The army acted very quickly to meet the increasing demands of the protesters to protect the country from slipping into violence and civil war between pro- and anti-Morsy protesters.
The army ... is very keen to make sure that their interests are protected before the country becomes uncontrollable. This army made it clear, by choosing a civilian to lead the interim process ... that the masses of people would not revolt back at the army as before.
It is sad to see Morsy destroy the political future of the Muslim Brotherhood [Islamist movement backing Morsy that rose to power after the fall of Mubarak] by sticking to power and not allowing a smooth transition. The Brotherhood has a great grassroots structure that should be utilized to build Egypt.
Those in power now should focus on economic reform to reach the demands of the lower income brackets. Also, education and gender equality should be a priority to empower youth and women -- two factors any economy depends on to progress.
We have finally relaxed now this bad group [of rulers] has finally ended [their time in power] -- my wife told me it's the same feeling you have after cleaning your house.

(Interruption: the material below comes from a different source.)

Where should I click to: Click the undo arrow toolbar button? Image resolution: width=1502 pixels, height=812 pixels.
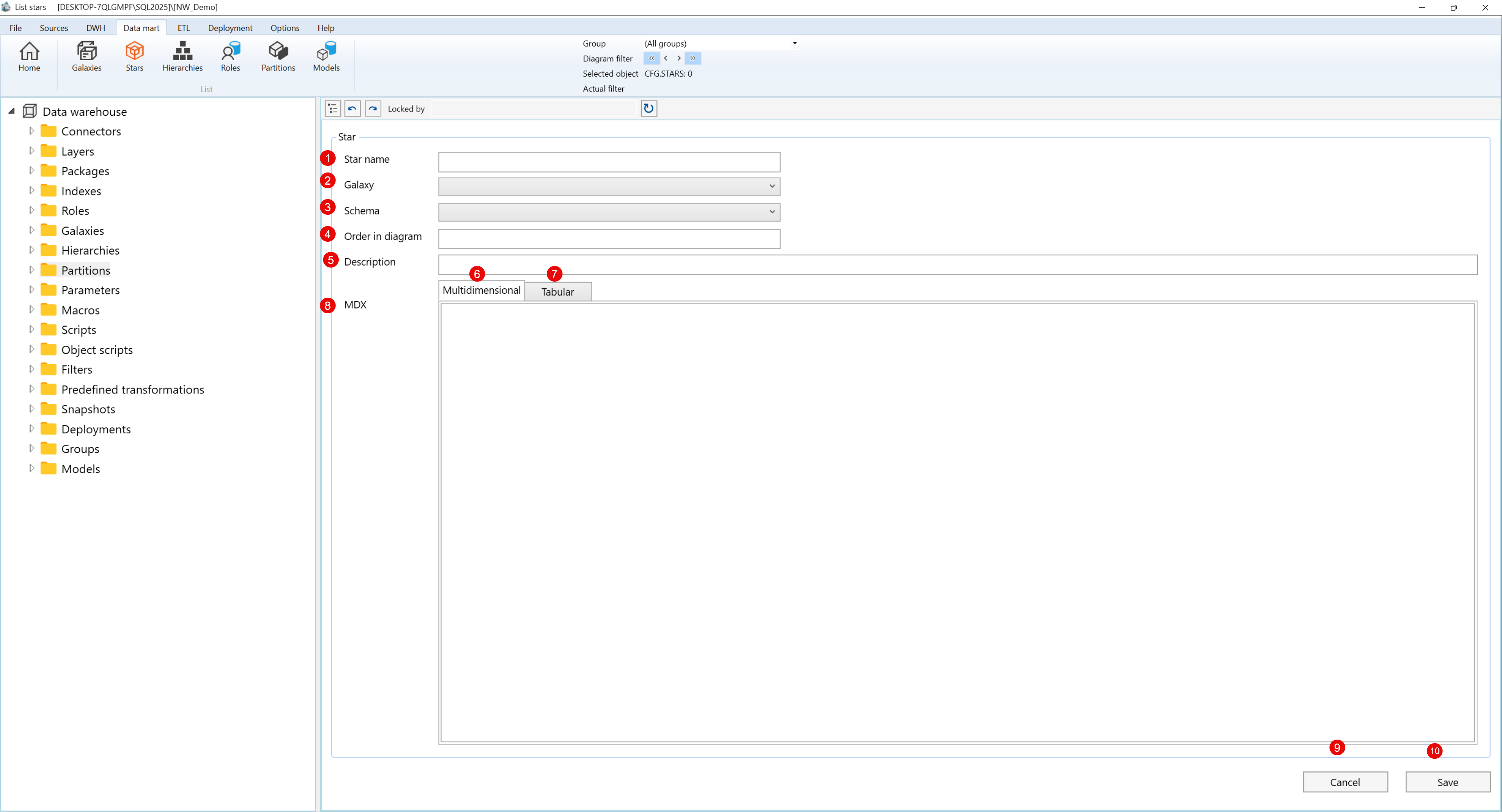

All the army's [actions] until now are great, [they've not made] a single mistake. They learned a big lesson from January 25, 2011, [when the Egyptian revolution began]. They just protected the people's demands and put the country on the right track.
Morsy should step back, and face legal matters if there any [and] we [will] steadily build our country. We should write a good constitution that fulfills all Egyptians, [have] elections and select a capable government.
The people can do a lot to support their leaders -- they just need a guide, and the people will do miracles.
I was following the news from home in front of the television and on my laptop on social networks, along with my family. When the news was announced -- it was like Egypt had just won the World Cup in soccer. Everyone was happy and my parents cried from joy. [People in] cars in the street began cheering for the news.
I'm one of the people who does not want the army to rule the country, so the interim president is the most suitable solution to avoid having the army ruling.
Nothing should happen to Morsy. He should be free to live wherever he wants and however he wants. Whoever is in power now should prepare fast for presidential elections and complete the transitional period as early as possible.
The people should observe the progress done [so far] -- and protest again if something goes wrong against their will.